• _SOURCE EXTRACT_
Start of Block

An untreatable mosquito-borne virus is spreading across the Caribbean, and has affected more than 4,600 people in a little over six months, according to a reports from the Pan American Health Organization. Never before seen in the Americas, the disease has officials and businesses worried about the islands' vital tourism industry.
“The players in the tourism industry need to be concerned,” Dr. James Hospedales, executive director of the Caribbean Public Health Agency, said in a statement this week. “We have been working with the Caribbean Tourism Organization on some of the communications messages because you have to be truthful and honest in informing the population, but on the other hand you can’t cause alarm and panic.”
“It has not been here before, so people are susceptible, there is no resistance and we have had a lot of the mosquitoes that transmit it,” he said.

End of Block

• _Stored data entries_
Start of Block

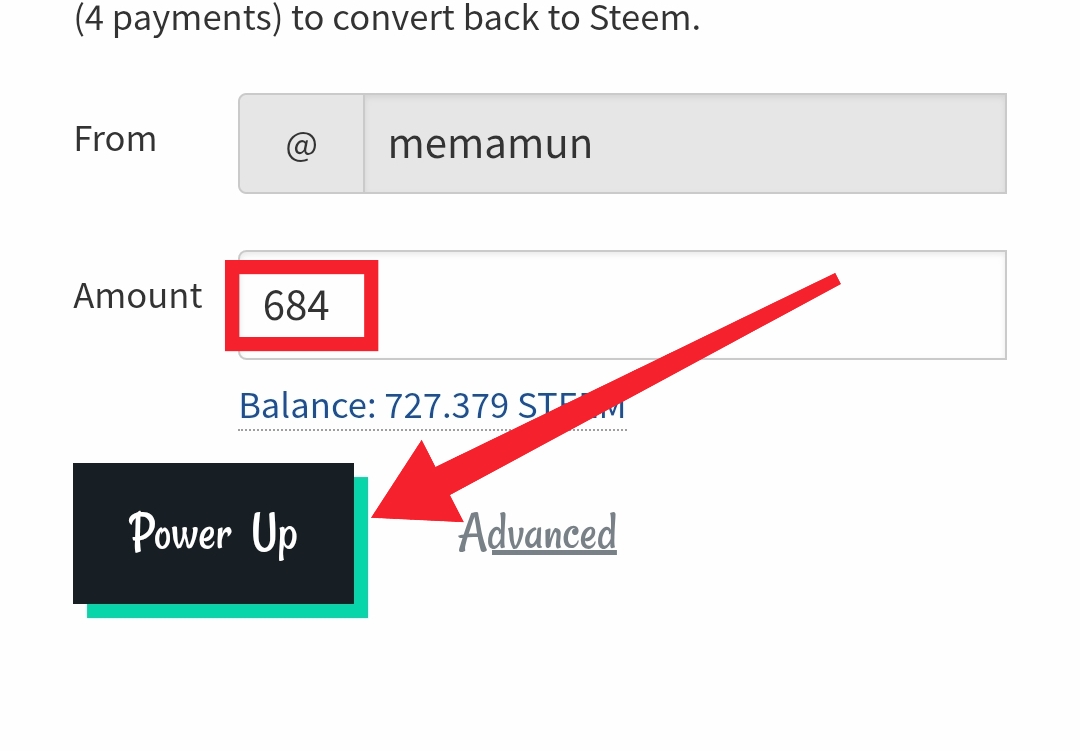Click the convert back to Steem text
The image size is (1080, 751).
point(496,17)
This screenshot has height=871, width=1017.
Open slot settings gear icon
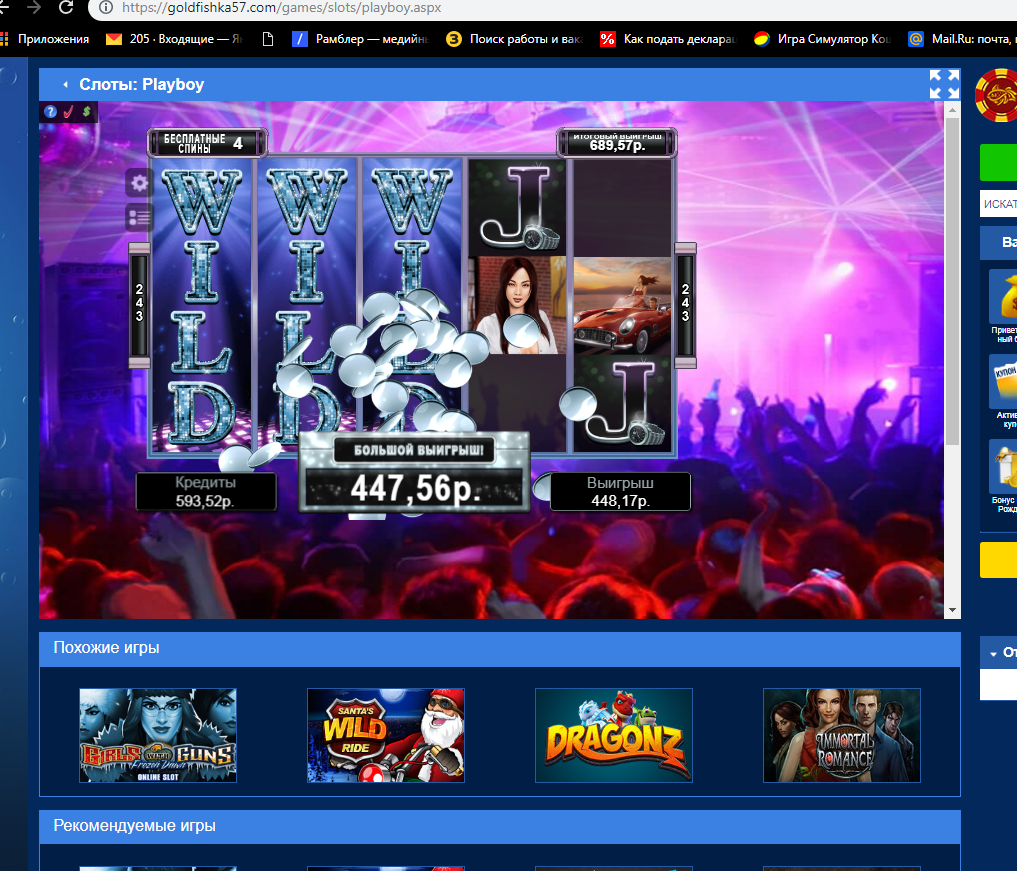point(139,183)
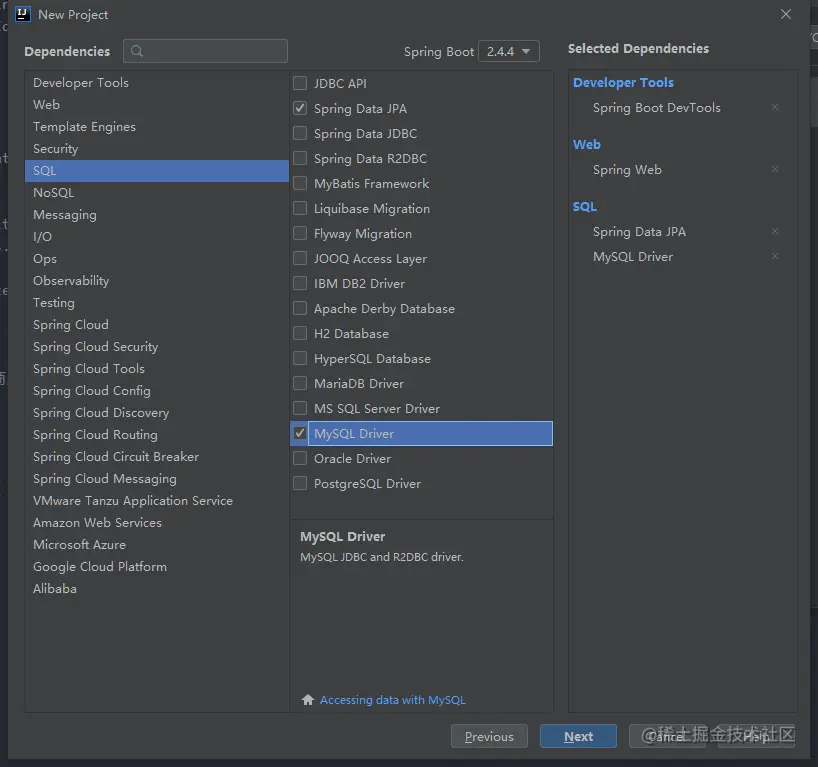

End of Block

• _EXPLORE THE MATERIAL_
(1) Translate this sentence from the virus report into Spanish: "Never before seen in the Americas, the disease has officials and businesses worried about the islands' vital tourism industry."
(2) Answer these questions from the virus report:
(a) How many people has the virus affected, and over roughly what period?
(b) What position does Dr. James Hospedales hold?
(c) With which organization does Hospedales say they have been working on communications messages?
(3) Please write out the passage of the virus report starting with "An untreatable mosquito-borne" and going on through "vital tourism industry.".

• _ANSWER LIST_
(1) Nunca antes vista en las Américas, la enfermedad tiene a funcionarios y empresas preocupados por la vital industria turística de las islas.

(2)
(a) More than 4,600 people in a little over six months.
(b) Executive director of the Caribbean Public Health Agency.
(c) The Caribbean Tourism Organization.

(3)
An untreatable mosquito-borne virus is spreading across the Caribbean, and has affected more than 4,600 people in a little over six months, according to a reports from the Pan American Health Organization. Never before seen in the Americas, the disease has officials and businesses worried about the islands' vital tourism industry.